You are currently working as Assistant Producer on a Netflix documentary series. What does this role entail?

The role of an ‘assistant producer’ can vary hugely from job to job. At the moment, we’re in the preproduction phase of the series and my role comprises working closely with the producer and the director to ‘bottom out’ the story, conducting rigorous research, fact-checking and investigation to shape the editorial through-line for the series. It also involves identifying potential contributors to take part in the series, deciding who the key ‘characters’ will be, and working through different iterations of the shooting script. On a normal shoot, I would also be part of the filming team, but covid protocols have prevented us from travelling abroad. This is an international series, so there will be local teams on the ground, while we direct from a distance. Currently, my role is research-heavy, but can and will change, as we move into shooting and the subsequent edit.

What would be your top tips to other alumni looking to get started on a career in broadcasting?

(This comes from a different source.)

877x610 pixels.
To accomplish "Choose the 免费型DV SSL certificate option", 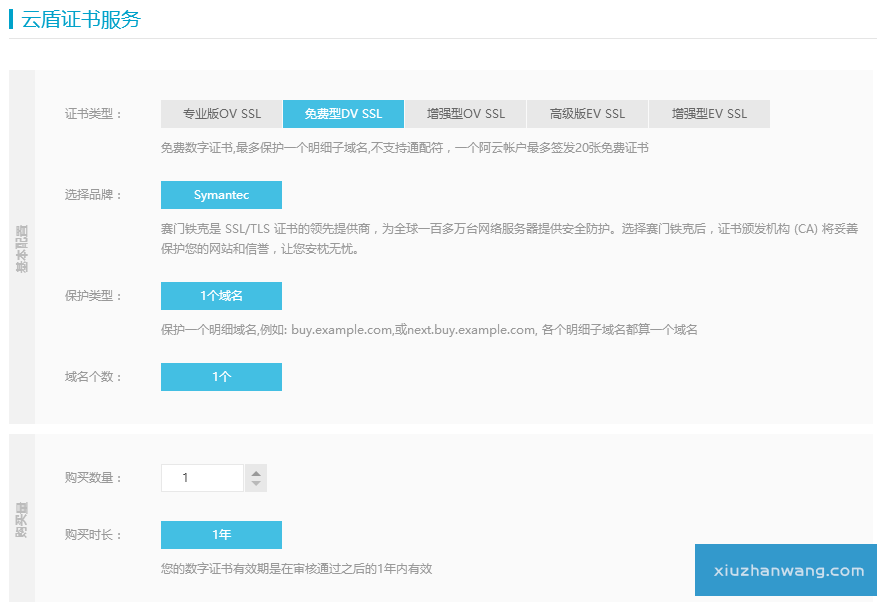I will pos(343,114).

Firstly, identify what you’re specifically interested in early on. Do you want to be a journalist? An on-camera TV presenter? How about a Producer-Director or DOP for feature documentaries? What genre of programme do you want to explore? My experiences, for example, wouldn’t lend themselves well to working on the next series of Love Island or Strictly Come Dancing. Research the companies that make content you like, and don’t be shy to email them! Apply to entry-level schemes that offer training courses alongside on-the-job experience. Become a runner on a returning format show; they may ask you back for the following series as a researcher. Most importantly, don’t undersell yourself. It’s a popular industry, and jobs get filled up quickly, so be your own champion—make it obvious why you’re perfect for the position.

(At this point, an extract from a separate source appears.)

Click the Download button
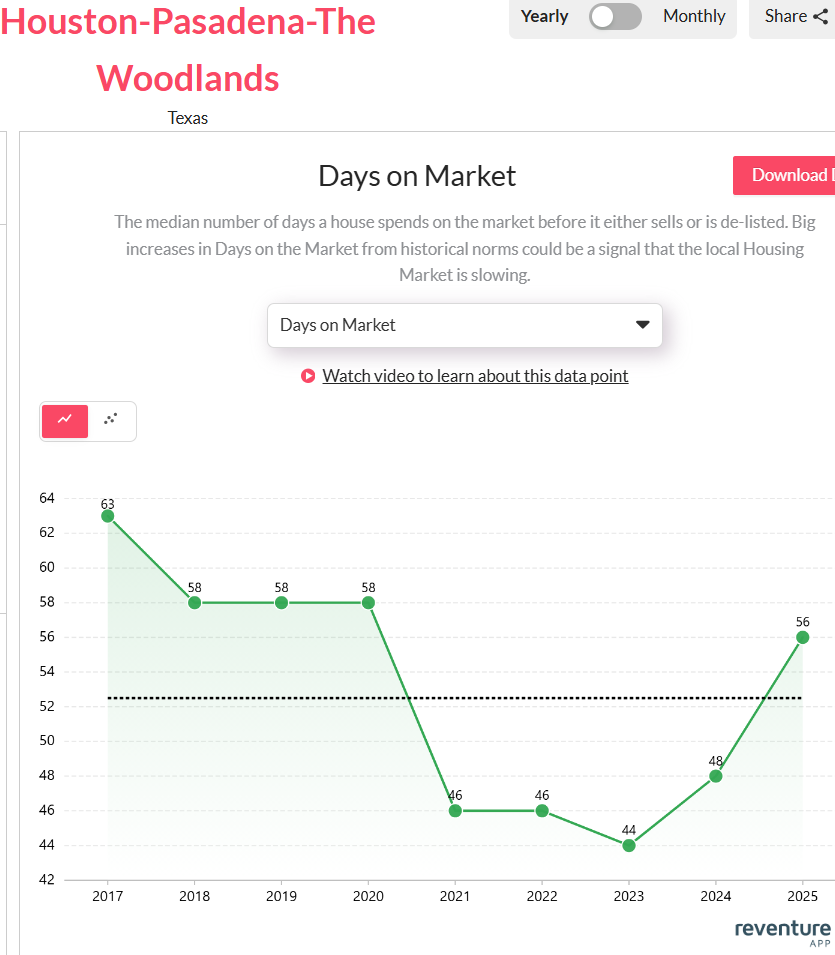This screenshot has width=835, height=955. tap(790, 174)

What do you feel are the greatest challenges in the industry?

It is a difficult industry to work in. The nature of the work demands flexibility from you; long hours, frequent travelling or living on-location and short-term contracts often result in personal sacrifices. Equally difficult to negotiate is the pay, given that you set your own rate, and the industry is notoriously opaque. Long-term, the uncertainty can preclude you from imagining a settled future, but I have met people who manage to have families and forge successful careers, so I am told it can be done!

Have you ever had a mentor?

On the Trainee scheme, you’re assigned an official mentor, but I’ve since collected several unofficial mentors too through a network of contacts and colleagues. These are the people who help when I’m making a difficult job decision or in need of impromptu advice—which is more often than not! I’ve made sure to keep in touch with friends and peers in a similar position or job role to me: improving transparency when it comes to finding jobs and negotiating pay, as well as finding support from people who understand what you’re going through. It's what keeps you grounded in the industry.

Favourite Oxford memory?

Although I matriculated nearly eight years ago, so much remains vivid in my mind: winning a novice rowing regatta, attending my first ball, staying up all night for May Day, parodying myself in the annual BNC panto, and meeting my best friends. The gift of space and time to study a subject you love, surrounded by equally passionate, curious and interesting people, is something I will never forget.